13,000 Non-Domiciled CDL Drivers Excluded Amid National Crackdown, Freight Sector Faces Major Disruption

Mar 10, 2026 13:32 UTC
CL=F, ^VIX, DJT
Short term

A sweeping federal enforcement action has removed 13,000 commercial drivers without U.S. domicile from active roles, signaling the start of a nationwide regulatory shift. The move is expected to strain freight logistics, elevate shipping costs, and amplify inflationary pressures across multiple sectors.

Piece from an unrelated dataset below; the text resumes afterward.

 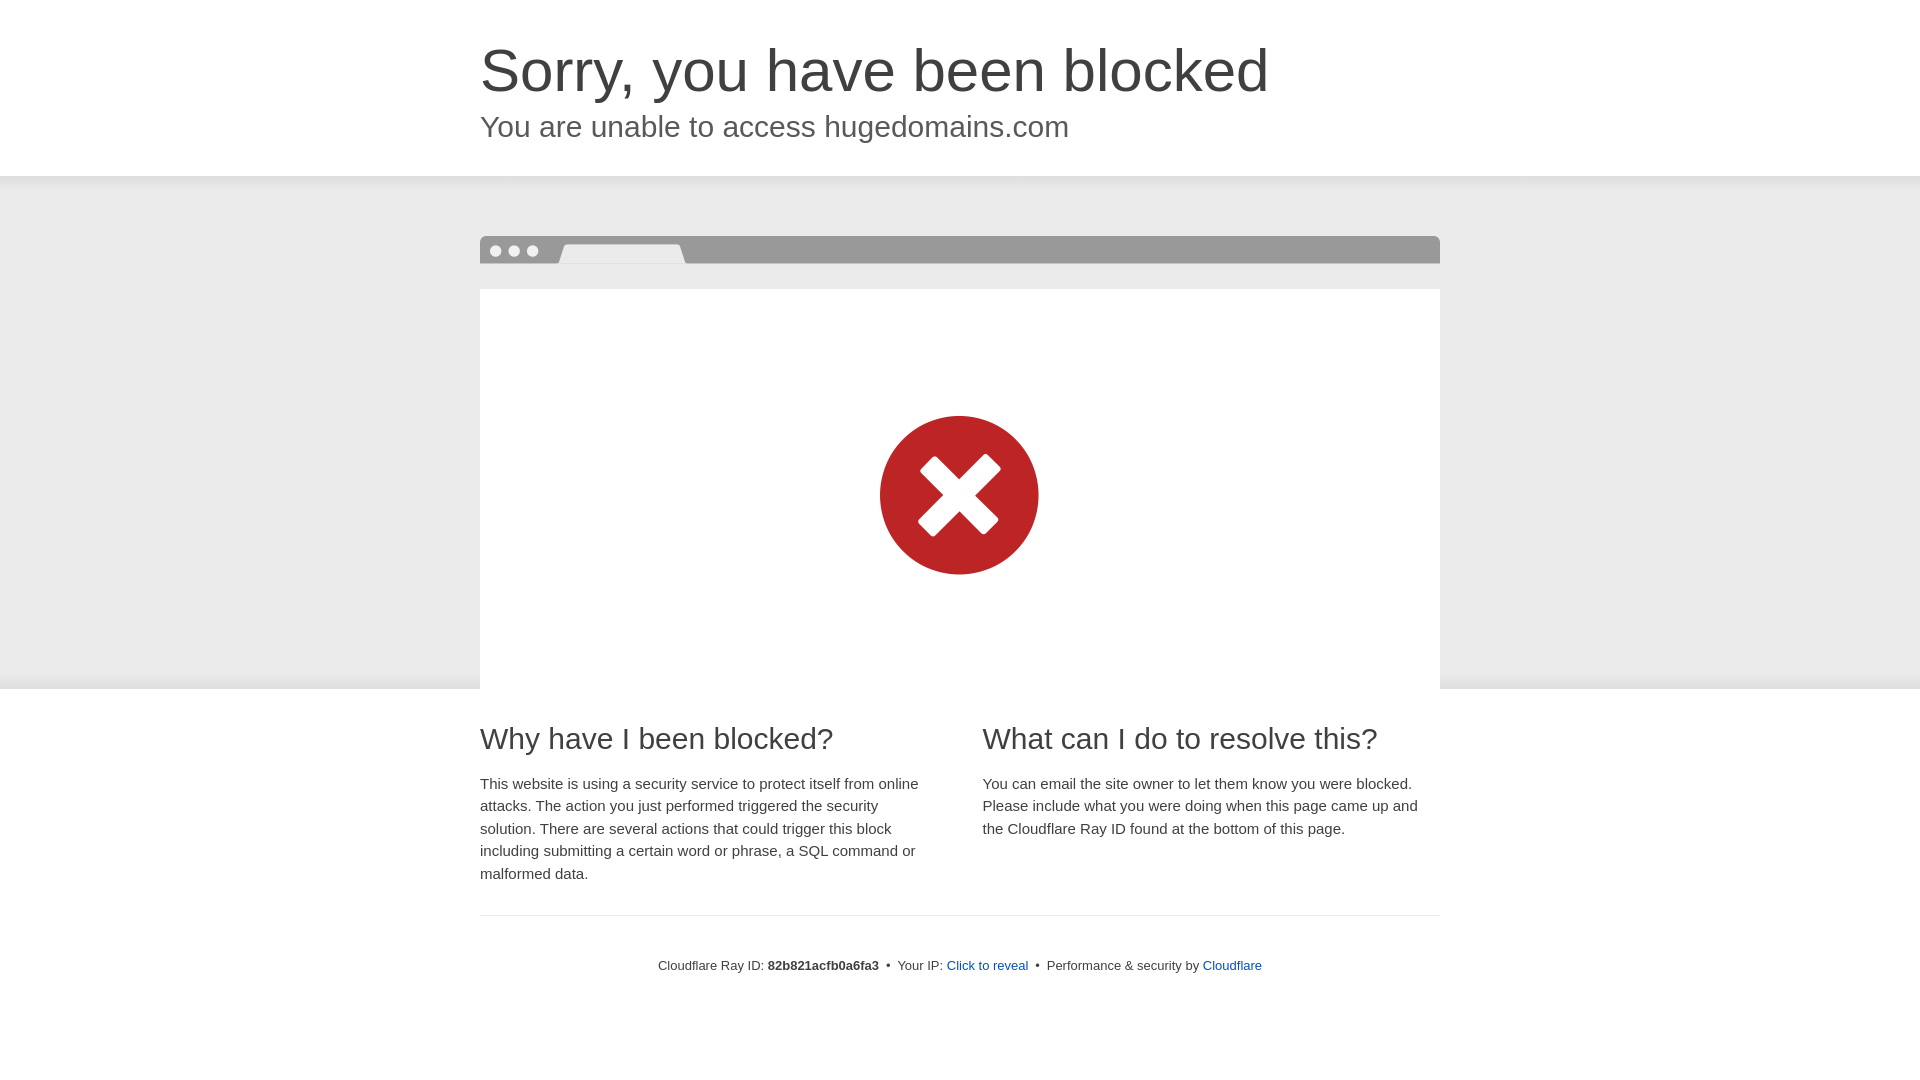 I want to click on Click to reveal, so click(x=988, y=966).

  • 13,000 non-domiciled CDL drivers removed from active duty in March 2026
  • New federal rule mandates U.S. domicile for all interstate CDL holders
  • Projected 18% reduction in available long-haul trucking capacity
  • Spot freight rates up 12% in March 2026
  • Crude oil (CL=F) rose 3.2% on supply chain disruption fears
  • VIX (^VIX) increased 14% amid growing market volatility

The U.S. Department of Transportation has completed a phased enforcement initiative targeting non-domiciled holders of Commercial Driver's Licenses (CDLs), removing 13,000 individuals from active transportation operations within the past week. These drivers, primarily operating under temporary or foreign-issued credentials, were found to be in violation of updated federal requirements mandating physical U.S. residency for all CDL holders engaged in interstate freight transport. The crackdown follows a 90-day grace period after the release of new regulations in February 2026, which tightened eligibility criteria for CDL holders participating in cross-state freight movement. The rule change, aimed at ensuring driver accountability and safety compliance, now requires proof of U.S. domicile, including tax filings, utility records, and voter registration, to maintain licensure. Industry analysts project that the sudden loss of 13,000 drivers could reduce available long-haul trucking capacity by up to 18%, with ripple effects across supply chains. Freight rates are already rising, with spot market prices for dry van transport increasing by 12% in March alone. This surge in logistics costs is expected to contribute to a 0.4% uptick in core inflation metrics by mid-2026. Energy markets are reacting swiftly: crude oil futures (CL=F) rose 3.2% on the news, reflecting expectations of higher fuel demand due to reduced freight efficiency. The VIX index (^VIX) spiked 14%, signaling heightened market volatility amid uncertainty over supply chain resilience. Defense logistics, reliant on timely freight for equipment and personnel transport, are also assessing potential delays in deployment readiness.